In the study of 248 HIV-positive men (77 percent who had sex with men, 23 percent who were heterosexual), about a third said they had recently engaged in unprotected anal or vaginal sex, and more than 80 percent did not use condoms during oral sex. In the cases of unprotected sex, more than half of the partners were either HIV negative or their HIV status was not known.

It's important for healthcare workers to get to the crux of the reason for the risky behavior. Reasons given for risky behavior may vary from not liking condoms to the desire to be more intimate with their partners than they fear condoms would allow. In some cases, it may well be that the infected person does not have all of the facts.

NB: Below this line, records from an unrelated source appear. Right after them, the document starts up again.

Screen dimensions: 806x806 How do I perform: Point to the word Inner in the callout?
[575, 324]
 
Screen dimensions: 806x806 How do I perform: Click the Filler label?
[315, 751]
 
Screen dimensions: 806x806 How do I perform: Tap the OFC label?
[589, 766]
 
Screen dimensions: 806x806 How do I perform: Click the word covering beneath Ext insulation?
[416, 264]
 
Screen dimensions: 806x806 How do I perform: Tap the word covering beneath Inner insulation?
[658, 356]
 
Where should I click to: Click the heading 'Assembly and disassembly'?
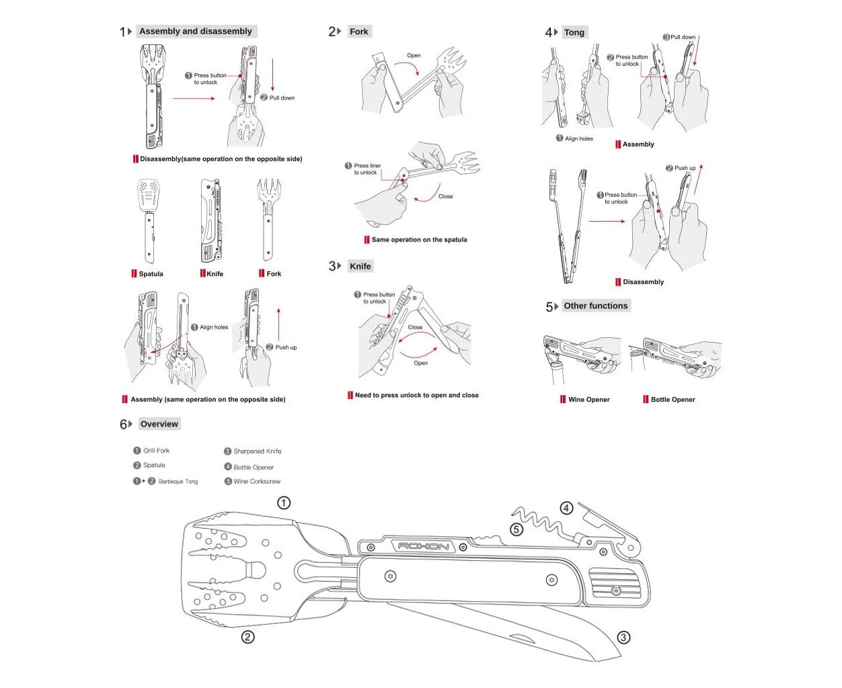click(195, 32)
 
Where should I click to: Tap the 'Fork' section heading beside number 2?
click(358, 32)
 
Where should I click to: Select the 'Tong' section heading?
click(574, 32)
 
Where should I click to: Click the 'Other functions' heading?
click(595, 306)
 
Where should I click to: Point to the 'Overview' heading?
click(159, 424)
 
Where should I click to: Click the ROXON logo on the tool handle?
click(423, 546)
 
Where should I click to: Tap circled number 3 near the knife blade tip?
click(623, 637)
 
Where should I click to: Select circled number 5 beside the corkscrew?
click(516, 529)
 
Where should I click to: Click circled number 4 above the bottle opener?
click(567, 508)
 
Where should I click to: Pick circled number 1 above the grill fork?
click(284, 503)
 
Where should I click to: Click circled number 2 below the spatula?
click(247, 636)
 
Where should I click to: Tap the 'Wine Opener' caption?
click(588, 400)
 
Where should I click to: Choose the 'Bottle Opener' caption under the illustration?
click(673, 400)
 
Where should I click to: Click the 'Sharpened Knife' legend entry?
click(257, 452)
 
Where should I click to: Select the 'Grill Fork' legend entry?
click(156, 451)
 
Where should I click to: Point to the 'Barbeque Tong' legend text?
click(178, 481)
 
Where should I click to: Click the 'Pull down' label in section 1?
click(282, 98)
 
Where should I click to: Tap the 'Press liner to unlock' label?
click(367, 169)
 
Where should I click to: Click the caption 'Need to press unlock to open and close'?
click(416, 396)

"Some patients incorrectly think they can't transmit the HIV virus as long as it's undetectable in their blood," she said. "One strategy to address the problem might be to warn HIV-positive people of the further health risk of unprotected sex to them. For instance, they are vulnerable to contracting other sexually transmitted diseases, such as gonorrhea or syphilis, or becoming HIV superinfected by contracting another strain of the virus that might not be as amenable to therapy."

Co-authors of a paper on the topic presented at IDSA by Bachmann were Diane M. Grimley, Yvonne Waithaka, Sten H. Vermund, Michael S. Saag and Edward W. Hook III.

The HIV Medicine Association of IDSA (HIVMA) represents more than 2,400 physicians, researchers, scientists and other health care professionals dedicated to HIV/AIDS care, research and prevention. One of HIVMA's key initiatives is a collaboration with the Centers for Disease Control and Prevention (CDC) to integrate HIV prevention, particularly to those already infected, into various aspects of clinical care.